Memoirs of an Ex-Prom Queen by Alix Kates Shulman

Memoirs of an Ex-Prom Queen by Alix Kates Shulman

Author:Alix Kates Shulman
Language: eng
Format: epub
Publisher: Profile
Published: 2019-05-28T00:00:00+00:00


At home I cowered through Christmas, avoiding “Jingle Bells” and relatives. Only the books I had brought from school and baroque music could soothe me. I read deep into every night that vacation. In the daytime I slipped off to the quiet garden of the Cleveland Museum of Art where, thrilling to Bach on the organ, I could contemplate with Spinoza the vanity of all human wishes save one. I followed each idea to the next, finding one subsumed under another, itself subsumed under yet another, soaring after that single axiom or thought or word that would somehow sum up everything.

“Sasha, you’ve hardly eaten a bite the entire holiday. Don’t you think you’re studying too hard, darling?” asked my poor mother. But the only nourishment I took was for my mind; for my body I couldn’t care less. Like Descartes’s, my mind and my body led separate lives, but unlike Descartes, I found no satisfactory way to connect them.

I had always despised my body. Slowly my contempt spread to all things material. For the only time in my life, I didn’t care how I looked. Neither Leibniz, nor Spinoza, nor Newton, nor Locke, nor Berkeley, nor Descartes’s God Himself could bridge for me the growing gap between mind and matter.

My second day home I had gone to an engagement shower for an old high school friend. It turned out so unhappily that I didn’t want to see another Baybury soul.

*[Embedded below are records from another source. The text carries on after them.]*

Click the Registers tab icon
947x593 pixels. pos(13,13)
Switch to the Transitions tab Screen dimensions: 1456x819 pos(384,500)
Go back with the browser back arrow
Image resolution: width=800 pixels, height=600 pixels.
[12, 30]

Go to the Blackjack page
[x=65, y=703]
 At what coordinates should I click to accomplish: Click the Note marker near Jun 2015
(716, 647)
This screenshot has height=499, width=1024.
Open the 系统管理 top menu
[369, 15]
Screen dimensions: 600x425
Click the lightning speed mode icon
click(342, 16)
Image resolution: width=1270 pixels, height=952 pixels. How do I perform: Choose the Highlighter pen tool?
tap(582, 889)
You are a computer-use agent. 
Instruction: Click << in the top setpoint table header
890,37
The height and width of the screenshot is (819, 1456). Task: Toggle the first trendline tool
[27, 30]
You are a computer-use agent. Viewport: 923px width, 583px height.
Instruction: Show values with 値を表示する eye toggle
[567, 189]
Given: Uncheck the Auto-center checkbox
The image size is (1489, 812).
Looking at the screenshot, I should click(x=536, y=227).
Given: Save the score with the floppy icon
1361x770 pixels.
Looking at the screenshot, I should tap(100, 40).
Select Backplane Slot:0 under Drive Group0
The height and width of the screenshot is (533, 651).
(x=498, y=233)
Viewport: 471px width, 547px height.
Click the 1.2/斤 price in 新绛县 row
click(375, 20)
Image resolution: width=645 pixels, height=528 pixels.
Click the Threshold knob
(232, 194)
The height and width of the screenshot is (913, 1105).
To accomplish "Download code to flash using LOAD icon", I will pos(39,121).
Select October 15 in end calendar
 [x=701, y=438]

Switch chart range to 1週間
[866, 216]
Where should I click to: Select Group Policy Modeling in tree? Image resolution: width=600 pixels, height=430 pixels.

“Sasha! We never thought you’d come,” said the hostess. “We thought you wouldn’t want to associate with us anymore since you got into that fancy college.”

Fancy college! Just because it wasn’t Ohio State! “Baxter’s not fancy at all,” I said. “It’s just far away.”

“Well,” said the hostess, “nobody ever hears from you.”

“Come on, admit it,” said another friend. “You have to be a Brain to get into those Eastern colleges. But then, Sasha always was a Brain.”

“That’s not true—” I began excitedly. It was the dream again. How should I begin to explain myself?

“Calm down, now. You’re probably both right.”

“You must be meeting a lot of interesting people there.”

“We were sure you’d be engaged by now. Things turn out so funny. The three girls from our group that are left are the ones we all thought would go first.”

“She always said she wasn’t going to get married right away.”

“Yeah, she said she was going to be a lady lawyer. Maybe she really will.”

Being spoken to in the third person didn’t make me feel any more comfortable. After the shower I decided to spend my evenings in the house.

“If it’s for me, say I’m not home,” I hollered whenever the phone rang, and retreated to my room. (Actually, it was now only nominally my room. Since I had gone away to school, it had been converted into an upstairs den. My bed was still there, and my things were still in the closet, but my pictures had been taken down, the room had been painted blue, and a large TV set had been installed on my desk in place of my phonograph and records.